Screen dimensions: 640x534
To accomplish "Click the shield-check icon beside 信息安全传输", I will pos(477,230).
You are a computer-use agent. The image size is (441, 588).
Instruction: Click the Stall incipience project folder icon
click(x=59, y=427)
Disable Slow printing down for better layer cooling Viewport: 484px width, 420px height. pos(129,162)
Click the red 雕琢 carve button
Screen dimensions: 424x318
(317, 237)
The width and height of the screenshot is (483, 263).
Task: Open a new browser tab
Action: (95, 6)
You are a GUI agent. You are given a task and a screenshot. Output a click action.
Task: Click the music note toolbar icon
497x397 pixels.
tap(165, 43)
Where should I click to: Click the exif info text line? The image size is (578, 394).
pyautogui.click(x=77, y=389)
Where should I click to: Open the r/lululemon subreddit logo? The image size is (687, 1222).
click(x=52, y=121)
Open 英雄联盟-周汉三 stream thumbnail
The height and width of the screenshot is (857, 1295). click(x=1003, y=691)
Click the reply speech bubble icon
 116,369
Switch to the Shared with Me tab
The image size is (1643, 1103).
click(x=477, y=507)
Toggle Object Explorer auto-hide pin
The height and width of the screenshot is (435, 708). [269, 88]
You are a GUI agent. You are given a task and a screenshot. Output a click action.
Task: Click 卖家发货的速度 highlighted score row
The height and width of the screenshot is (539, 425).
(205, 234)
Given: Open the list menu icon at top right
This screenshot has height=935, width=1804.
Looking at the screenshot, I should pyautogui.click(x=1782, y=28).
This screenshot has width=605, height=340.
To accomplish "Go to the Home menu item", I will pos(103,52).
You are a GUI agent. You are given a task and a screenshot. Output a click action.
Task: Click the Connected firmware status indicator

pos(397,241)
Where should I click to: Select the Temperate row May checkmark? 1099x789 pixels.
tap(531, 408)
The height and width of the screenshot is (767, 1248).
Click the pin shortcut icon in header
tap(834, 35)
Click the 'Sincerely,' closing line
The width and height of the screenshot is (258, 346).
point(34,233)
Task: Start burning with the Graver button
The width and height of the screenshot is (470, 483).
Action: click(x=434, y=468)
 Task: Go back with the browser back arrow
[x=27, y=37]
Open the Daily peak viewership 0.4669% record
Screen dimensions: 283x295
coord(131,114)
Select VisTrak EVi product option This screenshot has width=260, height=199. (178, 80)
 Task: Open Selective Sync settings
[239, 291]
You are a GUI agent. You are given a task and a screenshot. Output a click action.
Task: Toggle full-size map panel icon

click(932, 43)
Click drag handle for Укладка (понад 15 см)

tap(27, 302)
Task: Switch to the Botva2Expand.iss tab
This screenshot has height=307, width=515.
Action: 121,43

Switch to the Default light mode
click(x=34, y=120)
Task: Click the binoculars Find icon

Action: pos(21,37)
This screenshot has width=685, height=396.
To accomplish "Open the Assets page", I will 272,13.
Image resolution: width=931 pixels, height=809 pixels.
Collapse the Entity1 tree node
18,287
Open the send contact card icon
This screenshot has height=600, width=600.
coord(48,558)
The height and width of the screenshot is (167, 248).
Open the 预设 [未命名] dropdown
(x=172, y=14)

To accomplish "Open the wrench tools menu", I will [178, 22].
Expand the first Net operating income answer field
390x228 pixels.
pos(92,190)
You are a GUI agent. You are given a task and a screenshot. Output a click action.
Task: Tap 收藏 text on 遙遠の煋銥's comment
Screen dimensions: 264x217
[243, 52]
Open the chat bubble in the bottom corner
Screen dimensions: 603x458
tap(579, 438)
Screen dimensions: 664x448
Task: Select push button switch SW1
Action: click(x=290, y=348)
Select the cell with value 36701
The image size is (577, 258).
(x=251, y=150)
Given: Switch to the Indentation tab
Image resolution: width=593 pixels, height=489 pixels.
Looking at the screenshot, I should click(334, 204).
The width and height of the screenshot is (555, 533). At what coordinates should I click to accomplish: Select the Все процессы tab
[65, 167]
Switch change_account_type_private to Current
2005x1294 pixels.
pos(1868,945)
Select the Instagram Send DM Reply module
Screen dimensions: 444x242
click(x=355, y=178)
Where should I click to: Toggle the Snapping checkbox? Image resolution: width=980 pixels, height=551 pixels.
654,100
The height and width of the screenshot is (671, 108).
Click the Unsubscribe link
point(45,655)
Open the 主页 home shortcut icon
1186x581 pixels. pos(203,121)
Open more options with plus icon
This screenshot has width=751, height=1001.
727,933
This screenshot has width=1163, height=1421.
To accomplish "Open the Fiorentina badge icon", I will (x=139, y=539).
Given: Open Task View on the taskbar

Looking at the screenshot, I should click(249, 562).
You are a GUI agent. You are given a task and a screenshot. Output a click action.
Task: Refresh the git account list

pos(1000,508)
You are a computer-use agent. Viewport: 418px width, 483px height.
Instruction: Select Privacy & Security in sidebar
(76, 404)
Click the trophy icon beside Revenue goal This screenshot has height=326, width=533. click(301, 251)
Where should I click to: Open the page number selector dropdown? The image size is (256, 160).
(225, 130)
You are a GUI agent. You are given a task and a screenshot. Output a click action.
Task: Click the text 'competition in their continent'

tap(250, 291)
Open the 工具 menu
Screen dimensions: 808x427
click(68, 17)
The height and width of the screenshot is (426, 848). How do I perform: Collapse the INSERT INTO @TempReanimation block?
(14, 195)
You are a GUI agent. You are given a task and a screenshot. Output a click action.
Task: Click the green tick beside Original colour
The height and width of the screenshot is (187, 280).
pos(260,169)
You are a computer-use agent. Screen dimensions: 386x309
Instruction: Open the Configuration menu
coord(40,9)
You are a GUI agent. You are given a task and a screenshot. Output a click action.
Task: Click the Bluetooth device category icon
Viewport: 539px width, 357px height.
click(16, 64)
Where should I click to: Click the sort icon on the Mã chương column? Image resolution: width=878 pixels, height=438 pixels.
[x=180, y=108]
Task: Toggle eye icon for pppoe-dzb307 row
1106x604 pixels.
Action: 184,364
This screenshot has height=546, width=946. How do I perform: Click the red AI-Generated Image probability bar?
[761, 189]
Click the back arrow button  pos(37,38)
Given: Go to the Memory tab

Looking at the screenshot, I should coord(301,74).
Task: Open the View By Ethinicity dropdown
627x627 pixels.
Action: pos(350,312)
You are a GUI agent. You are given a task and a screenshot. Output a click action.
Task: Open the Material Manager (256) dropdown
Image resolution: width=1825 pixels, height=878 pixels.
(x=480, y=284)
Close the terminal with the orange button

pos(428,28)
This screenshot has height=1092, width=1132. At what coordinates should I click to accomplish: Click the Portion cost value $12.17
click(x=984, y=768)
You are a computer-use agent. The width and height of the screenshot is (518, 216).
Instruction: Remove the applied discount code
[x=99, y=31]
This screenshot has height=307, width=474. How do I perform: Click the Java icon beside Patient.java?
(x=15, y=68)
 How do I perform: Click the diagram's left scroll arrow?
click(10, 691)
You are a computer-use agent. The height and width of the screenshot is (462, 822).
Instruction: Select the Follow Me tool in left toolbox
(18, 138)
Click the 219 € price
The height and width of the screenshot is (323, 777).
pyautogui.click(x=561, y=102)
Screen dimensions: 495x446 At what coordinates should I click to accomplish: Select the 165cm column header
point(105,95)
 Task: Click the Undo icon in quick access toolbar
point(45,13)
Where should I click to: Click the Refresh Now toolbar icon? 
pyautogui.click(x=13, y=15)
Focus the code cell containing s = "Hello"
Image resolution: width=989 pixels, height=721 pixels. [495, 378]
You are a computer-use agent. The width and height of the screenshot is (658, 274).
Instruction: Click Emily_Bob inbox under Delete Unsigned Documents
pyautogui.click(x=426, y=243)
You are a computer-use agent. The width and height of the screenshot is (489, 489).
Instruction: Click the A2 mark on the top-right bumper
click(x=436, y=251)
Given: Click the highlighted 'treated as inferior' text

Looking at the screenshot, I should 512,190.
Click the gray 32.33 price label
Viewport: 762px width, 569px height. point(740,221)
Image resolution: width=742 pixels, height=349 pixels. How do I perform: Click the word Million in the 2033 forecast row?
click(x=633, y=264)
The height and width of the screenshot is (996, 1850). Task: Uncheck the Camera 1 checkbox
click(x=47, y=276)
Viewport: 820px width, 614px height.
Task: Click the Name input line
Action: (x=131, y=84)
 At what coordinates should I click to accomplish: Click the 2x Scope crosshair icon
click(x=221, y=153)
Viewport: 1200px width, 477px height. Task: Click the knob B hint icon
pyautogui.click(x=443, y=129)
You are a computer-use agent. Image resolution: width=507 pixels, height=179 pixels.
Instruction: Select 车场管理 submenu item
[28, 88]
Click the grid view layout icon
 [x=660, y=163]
::::
● **What you should do**: Each line above that includes "will" counts once; state the total and nothing more.

● **Task output**: 5